* [PROBLEM]
Every record below should be printed again exactly, with its pictures removed.

* [DATA SECTION]
· · · ·

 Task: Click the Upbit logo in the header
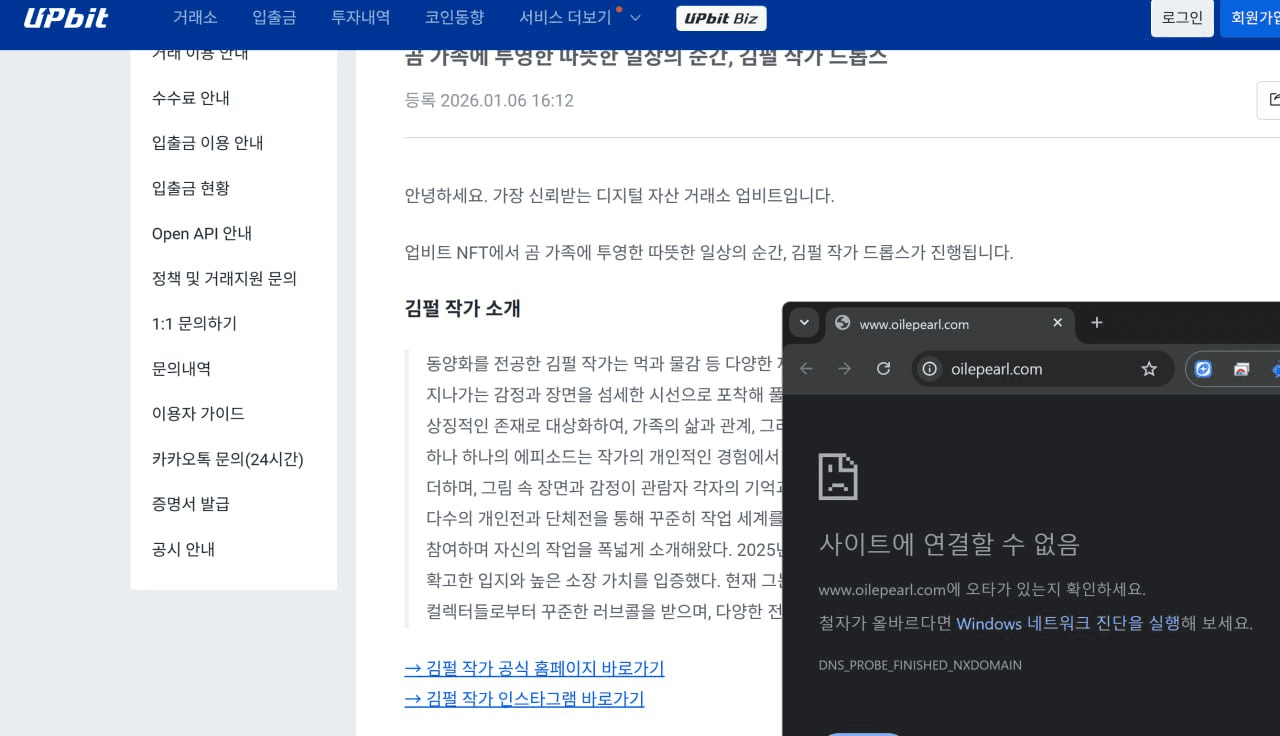(65, 18)
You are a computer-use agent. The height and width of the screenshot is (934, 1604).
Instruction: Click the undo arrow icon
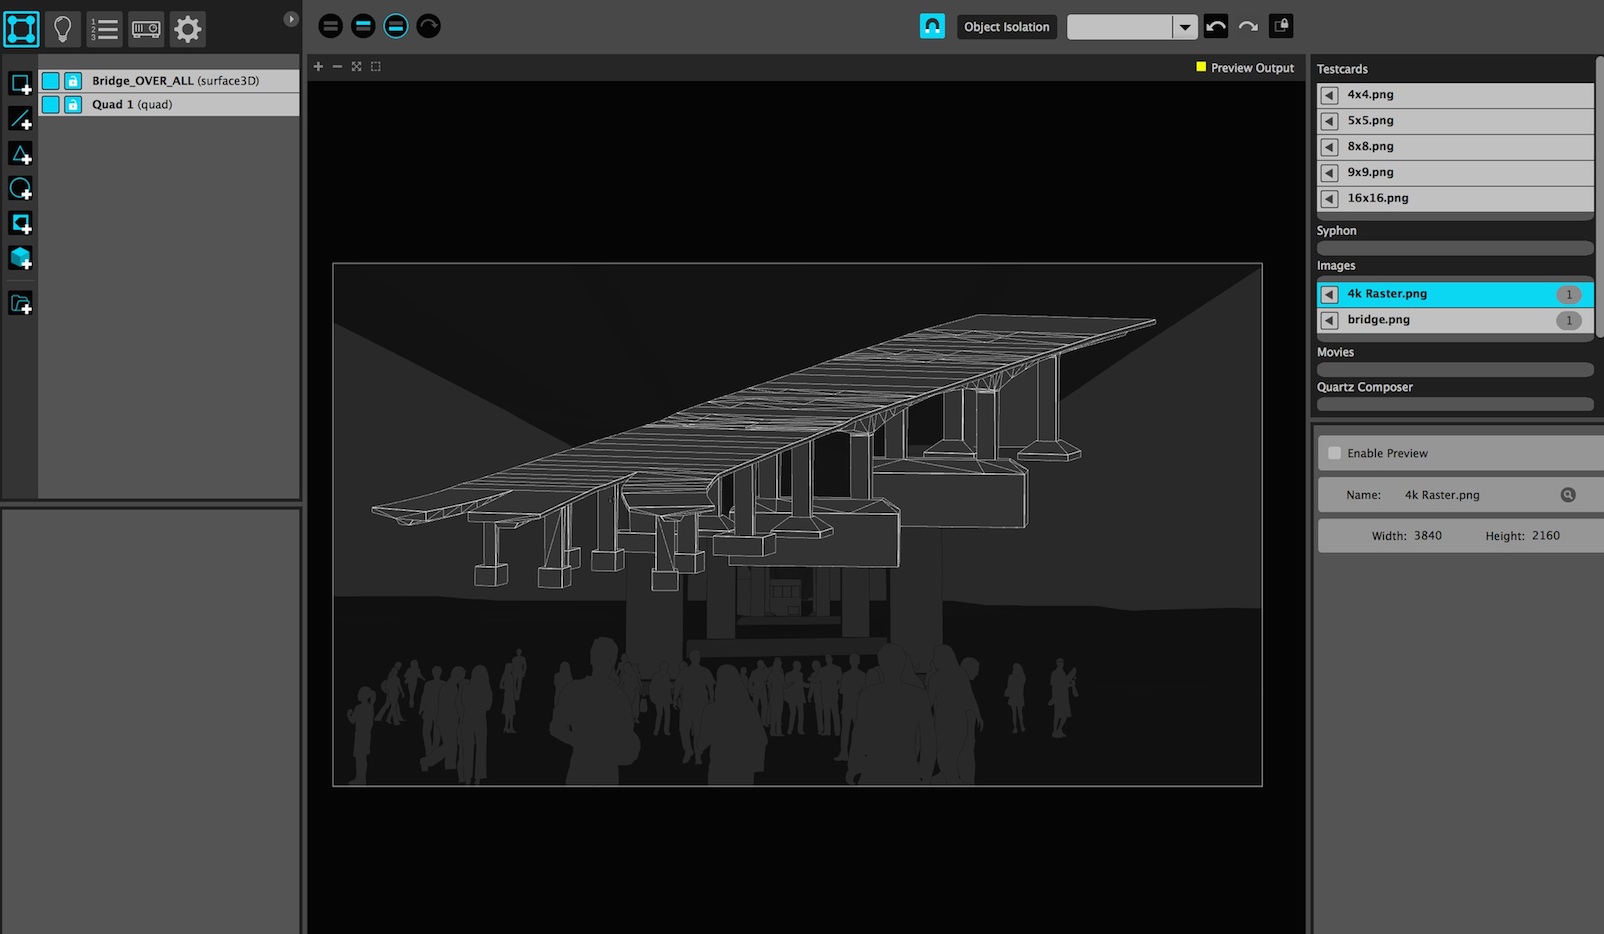[1216, 27]
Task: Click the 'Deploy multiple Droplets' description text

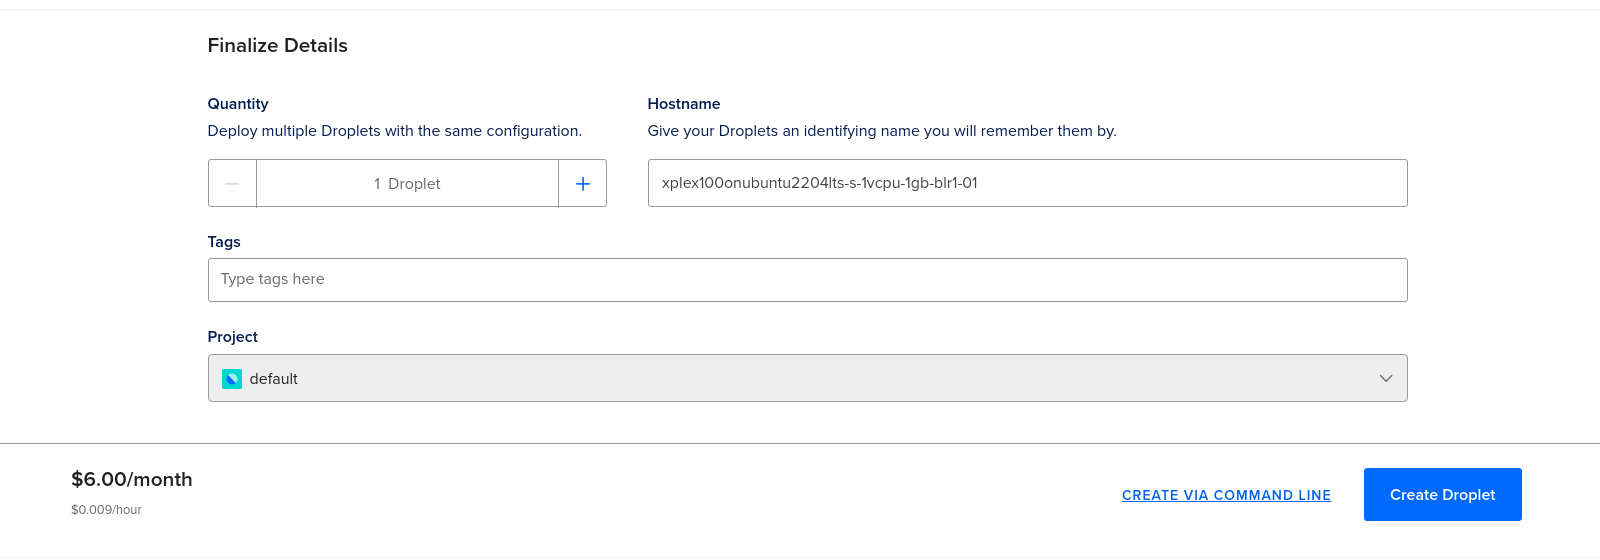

· · · ·

* [THE COMPLETED TASK]
 Task: Click the Upbit logo in the header
(65, 18)
You are a computer-use agent. The height and width of the screenshot is (934, 1604).
Instruction: Click the undo arrow icon
[1216, 27]
Task: Click the 'Deploy multiple Droplets' description text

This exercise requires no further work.